Jack Morris and Alan Trammell had to wait until falling off National Baseball Hall of Fame ballots before finally earning election to Cooperstown. The former Tigers teammates were voted in Sunday by the Hall’s 16-person Modern Era committee, and in expressing gratitude, they both revealed that they had spent years wondering whether they would ever be enshrined.
“The time that I’ve spent wondering if this day would ever come seems to be vanished and erased right now because it did come, and it’s amazing,” Morris, 62, said (via the AP).
“I came to [a] realization that it might not happen, and I was okay with that. I really was,” the 59-year-old Trammell said. “If people thought it was a tad short, I could live with that.”
Baseball Writers’ Association of America members who fill out ballots for the Hall of Fame had deemed that Trammell came up more than a tad short, as he peaked in the voting at 40.9 percent in 2016; players need at least 75 percent of the votes from the BBWAA. Trammell spent 15 unsuccessful years on the ballot, having been grandfathered in for that possible length of consideration by the BBWAA after the Hall amended its maximum to 10 years in 2014.
Morris came closer, agonizingly so, in his 15 years on the ballot, reaching a peak of 67.7 percent in 2013, his next-to-last year of eligibility.

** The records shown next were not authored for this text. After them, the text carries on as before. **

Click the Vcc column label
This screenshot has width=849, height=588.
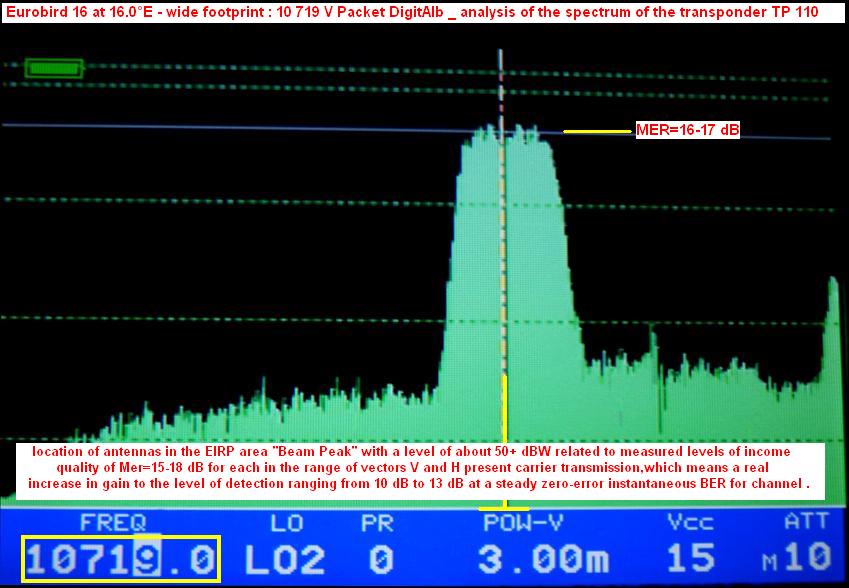(690, 522)
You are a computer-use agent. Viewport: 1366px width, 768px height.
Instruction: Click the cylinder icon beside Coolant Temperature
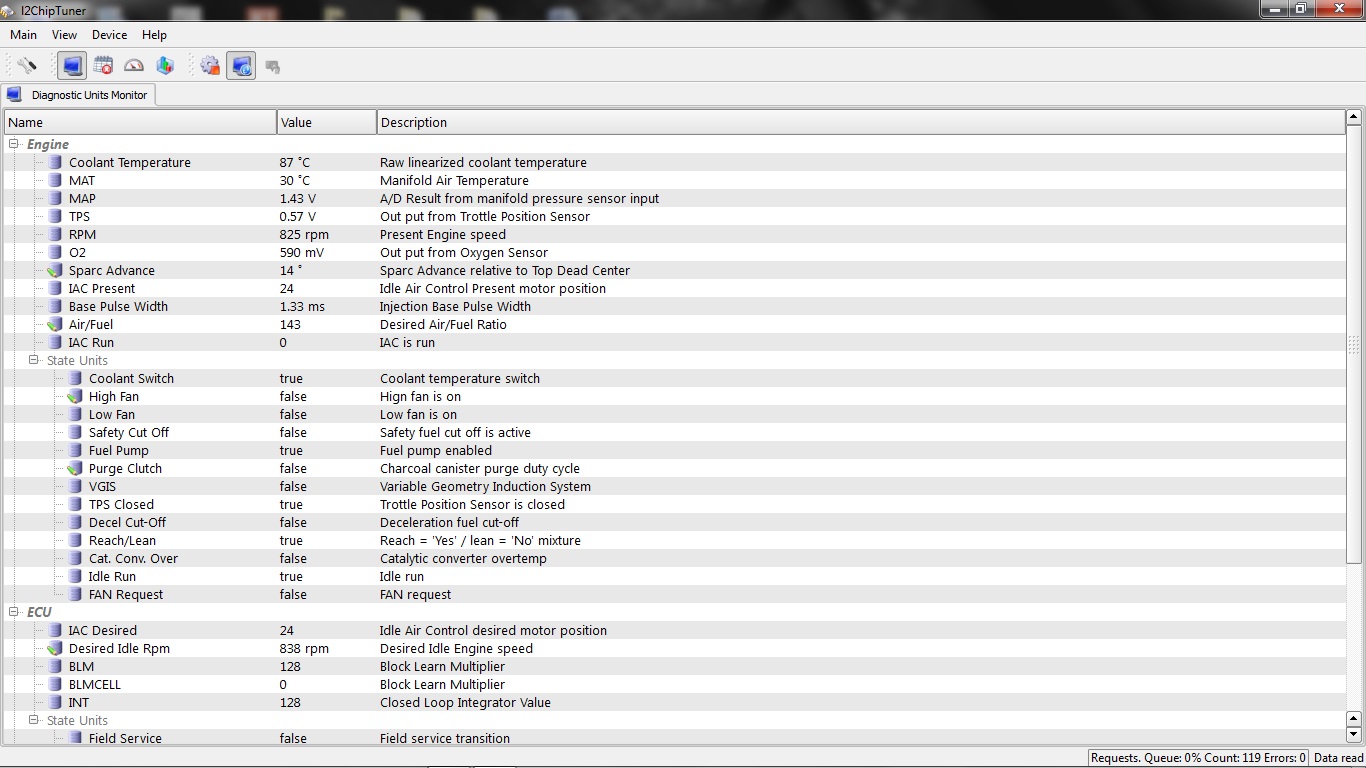click(55, 163)
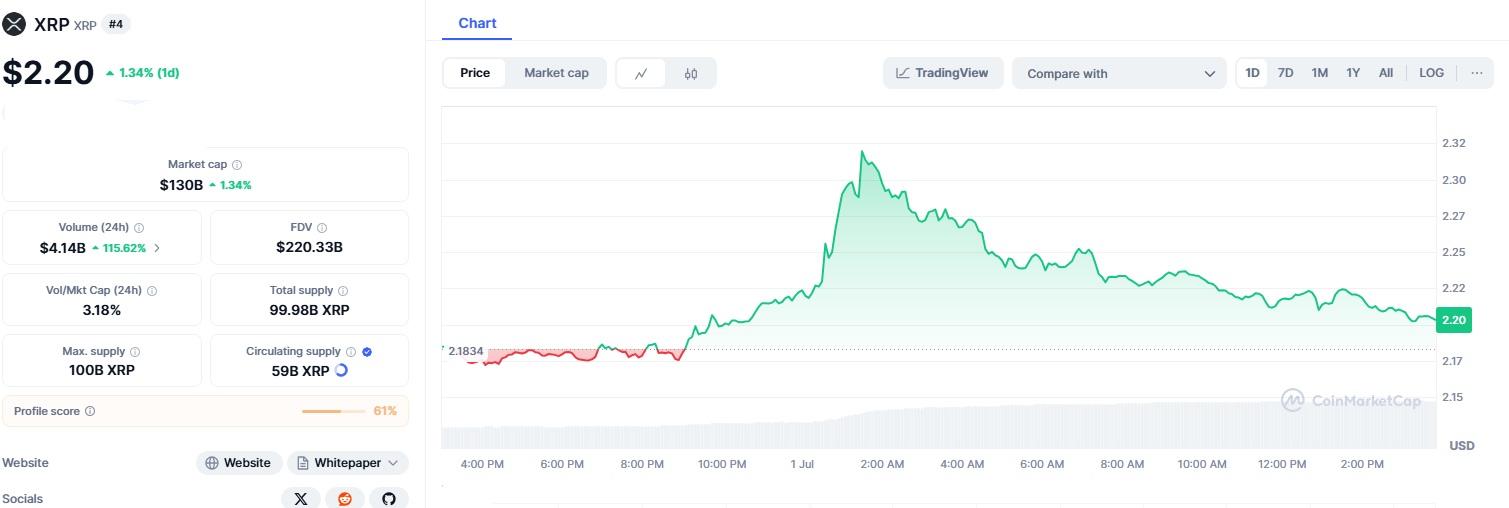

The committee that elected him Sunday required 75 percent of the votes from its 16 members, made up of current Hall of Famers, MLB executives and baseball historians, and he and Trammell got 14 and 13 nods, respectively.
“To have the Hall of Famers during our era vote for us is very meaningful,” Trammell said, referring to the committee’s George Brett, Rod Carew, Bobby Cox, Dennis Eckersley, John Schuerholz, Don Sutton, Dave Winfield and Robin Yount (via MLB.com). “It means a lot. It’s very humbling.”

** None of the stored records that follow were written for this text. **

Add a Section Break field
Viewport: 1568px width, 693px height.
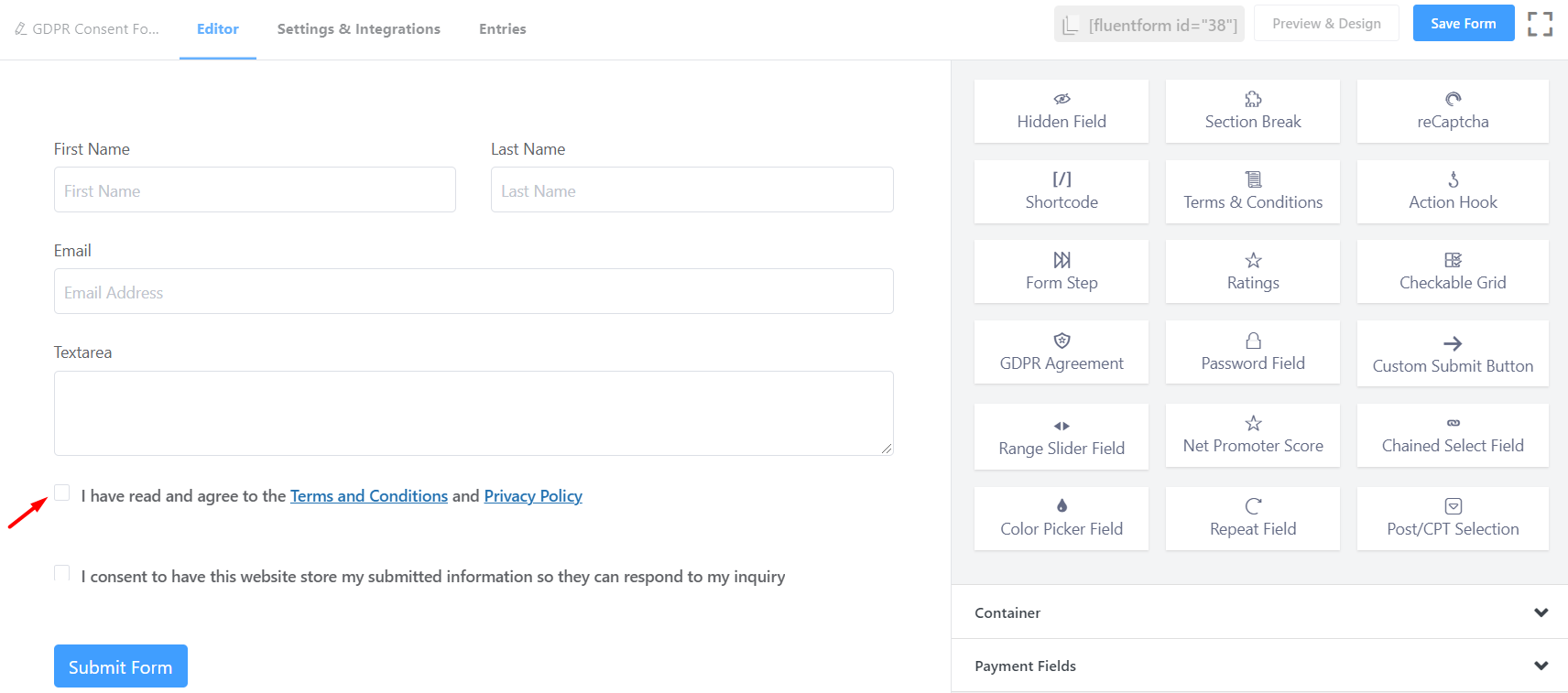(x=1252, y=111)
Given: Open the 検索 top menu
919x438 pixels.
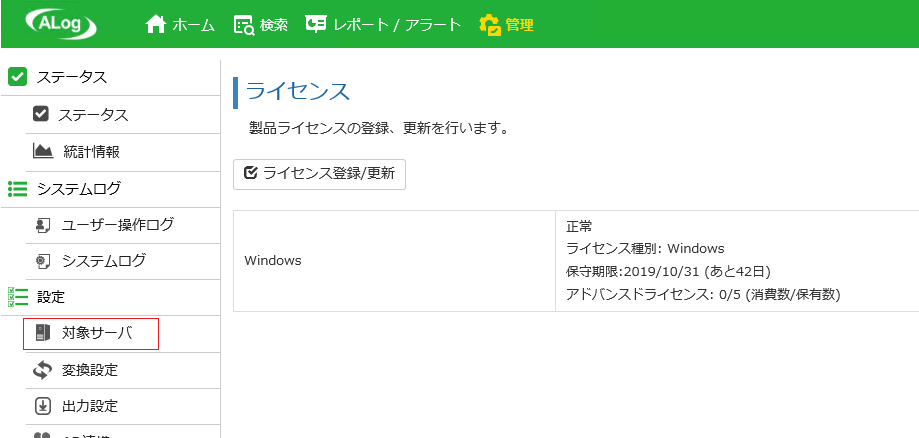Looking at the screenshot, I should coord(261,25).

“I thought that Jack was well-deserving and in my opinion should’ve been in a few years ago,” Trammell added. “But nevertheless, it’s an honor to go in with Jack and whoever is inducted from the writers’ ballot. It’s going to be a great class. I’m honored to be a part of it.”
“I’ve got to believe, in a crazy sort of way, that this is the sweetest way to go in,” Morris said. “To go in with a guy who meant so much to me and, in my opinion, was overlooked.”
Morris and Trammell came up in the Tigers’ organization and arrived in the major leagues in 1977, remaining teammates for 14 seasons that included a World Series championship in 1984. Trammell, who spent all 20 of his MLB seasons in Detroit, was the MVP of that World Series, batting .450 in a five-game triumph over the Padres.
A .285 career hitter who racked up 185 home runs, 1,003 RBI and 236 stolen bases, Trammell was a six-time all-star and four-time Gold Glove winner. Morris accumulated 254 wins over 18 seasons, with a 3.90 ERA. He is best remembered for pitching all 10 innings in a 1-0 win for the Minnesota Twins over the Atlanta Braves in Game 7 of the 1991 World Series.
“No question it was my defining moment in baseball,” said Morris, whose career ended with stints with the Blue Jays and Indians. “I never thought I was in trouble and I knew I could get out of it if I was. So I had the best mind-set I’ve ever had in my entire on that night.”
Of criticism that he was never among the most dominant players of his time and does not measure up well against his top contemporaries by some metrics, Morris said Sunday, “For years, my earned run average has been an issue for a lot of people that thought it was not good enough for Hall of Fame honors, but I never once thought about pitching for an ERA. I always thought about completing games, starting games, eating up innings and trying to win games more importantly than anything else.”
“Now I’m getting analyzed by a bunch of numbers and things that didn’t exist when I played,” added Morris, who threw 175 complete games. “Had they existed maybe I would have had a better understanding of what it would have meant to not pitch through pain, to not go deeper into games on nights that I told my manager, ‘I’m fine’ when I wasn’t. But I don’t regret doing that, because if you go to the wall and never try to push down the wall, you’ll never know if you can.”
Morris and Trammell will be inducted into the Hall of Fame in July along with the players voted in by the BBWAA, who will be announced in January. Others considered by the Modern Era committee, who must have played between 1970 and 1987, included Steve Garvey, Tommy John, Don Mattingly, Dale Murphy, Dave Parker, Ted Simmons and Luis Tiant.